CERTIFICATE OF ELIMINATION OF THE SERIES A JUNIOR PARTICIPATING
PREFERENCE STOCK OF
PITNEY BOWES INC.

Pursuant to Section 151(g)
of the General Corporation Law
of the State of Delaware

                    Pitney Bowes Inc., a corporation organized and existing under the laws of the State of Delaware (the “Company”), in accordance with the provisions of Section 151(g) of the General Corporation Law of the State of Delaware, hereby certifies as follows:

                    1. That, pursuant to Section 151 of the General Corporation Law of the State of Delaware and authority granted in the Restated Certificate of Incorporation of the Company, as theretofore amended, the Board of Directors of the Company, by resolution duly adopted, authorized the issuance of a series of 1,700,000 shares of Series A Junior Participating Preference Stock, without par value (the “Series A Preference Stock”), and established the voting powers, designations, preferences and relative, participating and other rights, and the qualifications, limitations or restrictions thereof, and, on June 20, 1996 filed a Certificate of Designation with respect to such Series A Preference Stock in the office of the Secretary of State of the State of Delaware. Said Certificate of Designation was subsequently integrated into the Restated Certificate of Incorporation of the Company.

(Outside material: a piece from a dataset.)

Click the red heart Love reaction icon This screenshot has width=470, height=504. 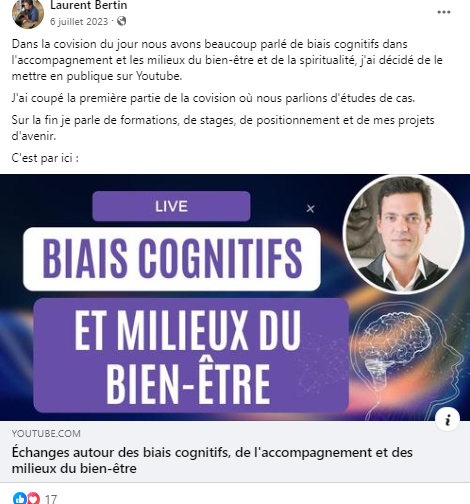pyautogui.click(x=33, y=498)
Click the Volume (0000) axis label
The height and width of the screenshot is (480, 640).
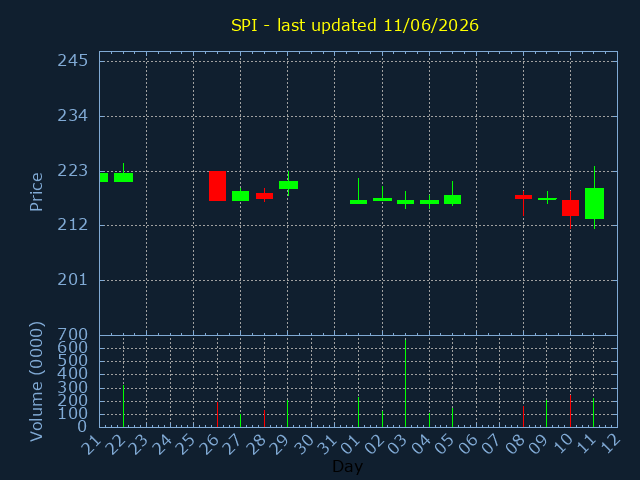coord(36,382)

                    2. That no shares of said Series A Preference Stock are outstanding and no shares thereof will be issued subject to said Certificate of Designation.

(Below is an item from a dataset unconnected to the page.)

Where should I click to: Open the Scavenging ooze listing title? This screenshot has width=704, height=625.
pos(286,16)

                    3. That the Board of Directors of the Company has adopted the following resolutions:

 

 

 

WHEREAS, By resolution of the Board of Directors of the Company and by a Certificate of Designation (the “Certificate of Designation”) filed in the office of the Secretary of State of the State of Delaware on June 20, 1996, the Company authorized the issuance of a series of 170,000,000 shares of Series A Junior Participating Preference Stock, no par value, of the Company (the “Series A Preference Stock”) and established the voting powers, designations, preferences and relative, participating and other rights, and the qualifications, limitations or restrictions thereof; and

 

 

 

WHEREAS, Said Certificate of Designation was subsequently integrated into the Restated Certificate of Incorporation of the Company; and

 

 

 

WHEREAS, As of the date hereof no shares of such Series A Preference Stock are outstanding and no shares of such Series A Preference Stock will be issued subject to said Certificate of Designation; and




 

 

 

WHEREAS, It is desirable that all matters set forth in the Certificate of Designation with respect to such Series A Preference Stock be eliminated from the Restated Certificate of Incorporation, as heretofore amended, of the Company;

 

 

 

NOW, THEREFORE IT IS HEREBY

 

 

 

RESOLVED, That all matters set forth in the Certificate of Designation with respect to such Series A Preference Stock be eliminated from the Restated Certificate of Incorporation, as heretofore amended, of the Company;

 

 

 

FURTHER RESOLVED, That the officers of the Company be, and hereby are, authorized and directed to file a Certificate with the office of the Secretary of State of the State of Delaware setting forth a copy of these resolutions whereupon all matters set forth in the Certificate of Designation with respect to such Series A Preference Stock shall be eliminated from the Restated Certificate of Incorporation, as heretofore amended, of the Company.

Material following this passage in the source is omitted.